This film really depends on whether or not you find something special in a slow-burning zombie movie; if you’re looking for a blast of a time with undead gore galore, then you won’t find the time or effort for Fallen Soldiers. However, if you prefer dialogue driven stories with a more focused and subtle use of blood then you’ll be gripped by this extremely small budgeted indie.
The premise of Fallen Soldiers is instantly a likable one, even if it is a slightly overused concept. The feature is described as “The Walking Dead meets Sharpe” and although it lack a little on TWD side, it definitely lives up to the Sharpe part. It’s clear from the outset that director Bill Thomas tried to take the often-overrated zombie genre and conceal it in a different era, whilst trying to keep the tone serious. There’s a plethora of different elements in this film, exhibiting the passion for a deeper zombie story, however, there are parts where the film is exceptionally tedious.
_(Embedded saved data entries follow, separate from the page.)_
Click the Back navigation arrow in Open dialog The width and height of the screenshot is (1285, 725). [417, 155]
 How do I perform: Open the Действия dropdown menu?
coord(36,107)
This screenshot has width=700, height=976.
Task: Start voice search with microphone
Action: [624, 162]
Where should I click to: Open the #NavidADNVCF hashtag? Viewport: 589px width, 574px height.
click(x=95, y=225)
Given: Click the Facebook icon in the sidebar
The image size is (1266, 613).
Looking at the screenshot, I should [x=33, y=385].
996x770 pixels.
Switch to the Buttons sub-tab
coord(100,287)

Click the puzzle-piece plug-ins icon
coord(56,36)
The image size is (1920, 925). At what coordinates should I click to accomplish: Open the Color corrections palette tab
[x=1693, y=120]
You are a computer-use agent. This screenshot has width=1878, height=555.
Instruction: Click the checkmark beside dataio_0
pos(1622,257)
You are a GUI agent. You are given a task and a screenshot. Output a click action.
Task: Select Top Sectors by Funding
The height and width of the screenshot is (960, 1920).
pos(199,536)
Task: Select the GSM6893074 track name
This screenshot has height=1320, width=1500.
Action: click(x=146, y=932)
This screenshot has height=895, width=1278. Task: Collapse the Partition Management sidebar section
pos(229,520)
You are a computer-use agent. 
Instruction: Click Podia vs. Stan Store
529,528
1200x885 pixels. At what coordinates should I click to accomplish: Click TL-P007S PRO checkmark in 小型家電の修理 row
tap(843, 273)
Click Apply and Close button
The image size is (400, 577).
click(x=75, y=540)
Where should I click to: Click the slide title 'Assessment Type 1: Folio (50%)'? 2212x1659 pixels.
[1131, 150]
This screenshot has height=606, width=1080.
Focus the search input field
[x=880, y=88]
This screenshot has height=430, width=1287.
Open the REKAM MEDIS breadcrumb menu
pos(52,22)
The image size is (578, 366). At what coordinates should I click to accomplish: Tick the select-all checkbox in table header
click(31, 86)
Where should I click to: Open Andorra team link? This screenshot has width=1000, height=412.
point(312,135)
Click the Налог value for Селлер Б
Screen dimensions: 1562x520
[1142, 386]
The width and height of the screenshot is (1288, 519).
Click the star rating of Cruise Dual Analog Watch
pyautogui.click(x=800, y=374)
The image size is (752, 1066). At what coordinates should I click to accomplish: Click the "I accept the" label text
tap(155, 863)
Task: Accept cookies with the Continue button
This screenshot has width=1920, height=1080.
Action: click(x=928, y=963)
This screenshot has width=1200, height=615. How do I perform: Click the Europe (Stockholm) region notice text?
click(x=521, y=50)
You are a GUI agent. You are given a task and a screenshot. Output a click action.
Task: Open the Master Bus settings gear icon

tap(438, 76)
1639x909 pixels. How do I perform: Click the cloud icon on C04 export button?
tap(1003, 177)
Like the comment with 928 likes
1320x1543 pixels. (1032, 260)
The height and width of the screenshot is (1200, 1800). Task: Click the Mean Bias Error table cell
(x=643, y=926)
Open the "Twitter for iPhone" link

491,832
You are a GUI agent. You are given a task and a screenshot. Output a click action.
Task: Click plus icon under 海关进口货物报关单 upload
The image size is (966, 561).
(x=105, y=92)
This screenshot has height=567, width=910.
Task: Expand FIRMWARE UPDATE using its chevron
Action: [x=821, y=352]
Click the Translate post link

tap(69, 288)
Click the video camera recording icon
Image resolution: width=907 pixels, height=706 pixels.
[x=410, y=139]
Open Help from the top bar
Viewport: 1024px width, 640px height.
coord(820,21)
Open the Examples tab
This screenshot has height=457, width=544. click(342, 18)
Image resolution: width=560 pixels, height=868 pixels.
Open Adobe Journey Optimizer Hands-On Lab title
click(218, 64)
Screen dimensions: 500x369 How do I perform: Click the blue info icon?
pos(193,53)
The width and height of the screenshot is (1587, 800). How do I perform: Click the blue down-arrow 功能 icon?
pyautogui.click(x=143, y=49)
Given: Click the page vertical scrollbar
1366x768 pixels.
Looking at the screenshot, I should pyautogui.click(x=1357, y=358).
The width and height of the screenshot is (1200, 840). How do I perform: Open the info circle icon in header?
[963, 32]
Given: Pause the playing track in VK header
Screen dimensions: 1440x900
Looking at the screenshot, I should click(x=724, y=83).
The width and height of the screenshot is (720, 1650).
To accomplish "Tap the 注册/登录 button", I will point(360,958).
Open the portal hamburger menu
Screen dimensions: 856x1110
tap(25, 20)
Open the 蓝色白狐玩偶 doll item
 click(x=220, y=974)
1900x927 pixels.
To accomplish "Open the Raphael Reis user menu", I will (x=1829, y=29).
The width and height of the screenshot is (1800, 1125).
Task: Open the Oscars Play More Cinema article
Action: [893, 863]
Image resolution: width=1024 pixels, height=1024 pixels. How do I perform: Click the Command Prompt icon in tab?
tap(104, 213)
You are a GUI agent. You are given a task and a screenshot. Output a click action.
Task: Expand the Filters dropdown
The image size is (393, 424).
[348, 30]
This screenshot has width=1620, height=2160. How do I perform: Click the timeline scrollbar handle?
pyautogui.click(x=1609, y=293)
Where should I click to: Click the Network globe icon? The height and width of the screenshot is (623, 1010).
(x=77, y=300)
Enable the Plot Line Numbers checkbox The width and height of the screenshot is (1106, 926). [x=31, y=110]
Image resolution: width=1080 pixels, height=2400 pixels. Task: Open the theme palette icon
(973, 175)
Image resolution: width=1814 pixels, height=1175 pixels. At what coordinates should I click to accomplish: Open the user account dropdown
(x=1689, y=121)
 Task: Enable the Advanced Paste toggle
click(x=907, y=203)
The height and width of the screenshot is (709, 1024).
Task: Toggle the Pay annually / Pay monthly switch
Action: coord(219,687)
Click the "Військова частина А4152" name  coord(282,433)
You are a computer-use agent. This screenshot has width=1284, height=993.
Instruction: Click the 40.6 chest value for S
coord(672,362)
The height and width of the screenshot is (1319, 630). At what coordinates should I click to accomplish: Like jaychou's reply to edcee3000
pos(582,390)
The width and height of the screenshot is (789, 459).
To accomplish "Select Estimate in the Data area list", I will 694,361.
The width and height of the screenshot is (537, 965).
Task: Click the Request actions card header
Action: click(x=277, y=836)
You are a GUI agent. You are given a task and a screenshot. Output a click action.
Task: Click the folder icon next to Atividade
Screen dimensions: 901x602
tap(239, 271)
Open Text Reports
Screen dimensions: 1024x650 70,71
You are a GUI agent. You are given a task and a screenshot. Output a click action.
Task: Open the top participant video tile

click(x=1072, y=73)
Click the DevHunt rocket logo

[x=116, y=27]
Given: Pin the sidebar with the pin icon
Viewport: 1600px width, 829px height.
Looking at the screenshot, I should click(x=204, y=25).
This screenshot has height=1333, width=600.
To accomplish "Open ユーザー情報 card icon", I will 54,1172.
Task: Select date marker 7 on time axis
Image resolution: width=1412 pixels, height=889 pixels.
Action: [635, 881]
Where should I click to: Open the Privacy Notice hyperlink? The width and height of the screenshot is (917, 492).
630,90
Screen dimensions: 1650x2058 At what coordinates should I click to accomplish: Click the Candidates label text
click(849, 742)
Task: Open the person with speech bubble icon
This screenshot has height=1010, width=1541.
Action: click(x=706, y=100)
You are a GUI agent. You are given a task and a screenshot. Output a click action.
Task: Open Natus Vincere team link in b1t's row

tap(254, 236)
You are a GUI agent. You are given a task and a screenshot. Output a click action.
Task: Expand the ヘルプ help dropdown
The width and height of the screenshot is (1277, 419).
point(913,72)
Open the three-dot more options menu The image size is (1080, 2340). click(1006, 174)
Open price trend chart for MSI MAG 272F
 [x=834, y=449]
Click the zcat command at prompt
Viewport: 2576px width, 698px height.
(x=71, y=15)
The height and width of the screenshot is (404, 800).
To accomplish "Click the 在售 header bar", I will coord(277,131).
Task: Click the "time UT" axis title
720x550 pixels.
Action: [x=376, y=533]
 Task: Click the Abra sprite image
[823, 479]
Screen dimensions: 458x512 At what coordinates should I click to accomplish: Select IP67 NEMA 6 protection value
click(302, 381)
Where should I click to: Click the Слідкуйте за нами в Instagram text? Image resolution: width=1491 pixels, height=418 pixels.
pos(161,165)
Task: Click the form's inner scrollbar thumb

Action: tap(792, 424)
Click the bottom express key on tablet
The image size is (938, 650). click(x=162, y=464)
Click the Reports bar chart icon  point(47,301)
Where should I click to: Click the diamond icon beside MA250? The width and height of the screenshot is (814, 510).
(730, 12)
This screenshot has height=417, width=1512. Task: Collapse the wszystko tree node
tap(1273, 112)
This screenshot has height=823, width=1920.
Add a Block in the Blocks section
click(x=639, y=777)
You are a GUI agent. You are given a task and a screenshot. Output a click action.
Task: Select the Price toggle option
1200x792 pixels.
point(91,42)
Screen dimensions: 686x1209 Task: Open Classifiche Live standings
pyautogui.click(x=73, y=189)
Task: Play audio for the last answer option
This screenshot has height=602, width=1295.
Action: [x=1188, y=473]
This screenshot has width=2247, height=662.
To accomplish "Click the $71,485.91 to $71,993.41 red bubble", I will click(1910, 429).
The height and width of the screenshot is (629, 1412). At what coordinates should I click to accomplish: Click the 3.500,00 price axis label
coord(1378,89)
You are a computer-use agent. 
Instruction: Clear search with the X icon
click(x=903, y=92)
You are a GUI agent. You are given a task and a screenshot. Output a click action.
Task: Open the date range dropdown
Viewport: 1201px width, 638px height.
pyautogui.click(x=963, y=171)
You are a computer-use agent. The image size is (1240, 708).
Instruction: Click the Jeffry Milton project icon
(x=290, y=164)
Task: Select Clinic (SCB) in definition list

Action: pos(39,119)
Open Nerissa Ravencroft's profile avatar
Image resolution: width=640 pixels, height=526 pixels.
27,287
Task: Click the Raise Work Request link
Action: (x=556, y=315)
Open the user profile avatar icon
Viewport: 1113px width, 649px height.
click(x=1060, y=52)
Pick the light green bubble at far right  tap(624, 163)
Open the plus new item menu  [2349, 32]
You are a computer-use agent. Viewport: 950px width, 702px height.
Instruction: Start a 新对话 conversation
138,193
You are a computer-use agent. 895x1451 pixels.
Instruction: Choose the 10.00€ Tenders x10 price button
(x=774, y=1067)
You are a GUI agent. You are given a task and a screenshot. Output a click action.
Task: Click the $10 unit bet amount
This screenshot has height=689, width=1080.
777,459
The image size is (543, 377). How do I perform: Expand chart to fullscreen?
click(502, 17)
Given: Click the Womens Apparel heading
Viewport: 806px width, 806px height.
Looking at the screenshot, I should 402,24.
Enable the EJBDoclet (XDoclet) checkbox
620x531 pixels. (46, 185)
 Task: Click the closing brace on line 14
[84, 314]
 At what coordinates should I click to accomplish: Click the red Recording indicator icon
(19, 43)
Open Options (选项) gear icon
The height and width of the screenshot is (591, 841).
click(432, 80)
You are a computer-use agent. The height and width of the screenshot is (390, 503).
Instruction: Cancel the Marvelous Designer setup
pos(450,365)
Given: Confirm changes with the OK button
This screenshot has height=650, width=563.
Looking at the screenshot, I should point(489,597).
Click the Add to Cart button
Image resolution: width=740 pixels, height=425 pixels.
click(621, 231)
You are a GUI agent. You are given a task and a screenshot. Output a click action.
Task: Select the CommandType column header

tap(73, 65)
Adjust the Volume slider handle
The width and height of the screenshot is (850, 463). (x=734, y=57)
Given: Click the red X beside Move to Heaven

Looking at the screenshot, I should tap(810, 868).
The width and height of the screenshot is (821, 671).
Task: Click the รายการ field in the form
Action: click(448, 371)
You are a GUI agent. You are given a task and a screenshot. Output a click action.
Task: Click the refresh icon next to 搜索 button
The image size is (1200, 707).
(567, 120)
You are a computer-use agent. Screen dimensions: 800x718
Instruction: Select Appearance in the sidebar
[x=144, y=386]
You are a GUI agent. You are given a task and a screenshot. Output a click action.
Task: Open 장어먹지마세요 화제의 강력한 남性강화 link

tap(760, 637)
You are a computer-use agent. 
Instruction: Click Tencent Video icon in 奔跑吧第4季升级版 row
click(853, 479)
Although I was gripped by a majority of the dialogue, it often seemed like it had been purposefully prolonged.
Narrative wise, it has an interesting way of telling the story, with the audience learning what happened to John Cross and his men as he recalls his story to Celine. These flashback segments descriptively take us through to the end, although a few of them – including when Seline has a couple of random ones – are very disjointed and confusing to follow. What completely makes up for that is the terrific acting from Matthew Neal (Cross); I may not have liked his character but he pulled off keeping an air of ambiguity about the characters intentions.
For a gore hound, the zombie genre is perfect for conjuring up an abundance of guts and fleshy matter, but Fallen Soldiers decided to decline taking advantage of this. Even though I love the red stuff, I can also appreciate avoiding something very cliché and trying to go in the opposite direction. If your stomach is feeling a bit queasy then it’s a welcomed change to see some lesser graphic munchings. With that said, the actual look of the rotting cannibals was well-done, unlike many films where they look terrible, and not in the way you want.
Fallen Soldiers may not be a game changer in the horror film genre, but it’s the perfect example of a strong love for the genre and also the willingness to take a risk by trying to create something unique to low budget filmmaking. There’s always a reason to celebrate films that contribute to the brilliant and often over shadowed independent films, so if you’re looking for something that even Sean Bean would be proud of then let this little film talk your brains out!
Europe 1815. War rages across the continent. Fallen Soldiers tells the story of a British soldier trapped behind enemy lines. A young noblewoman’s coach is hijacked and her husband murdered by a desperate British soldier. At gunpoint, the soldier spins her an outlandish tale of plagues, conspiracies, and dead men returning from the grave.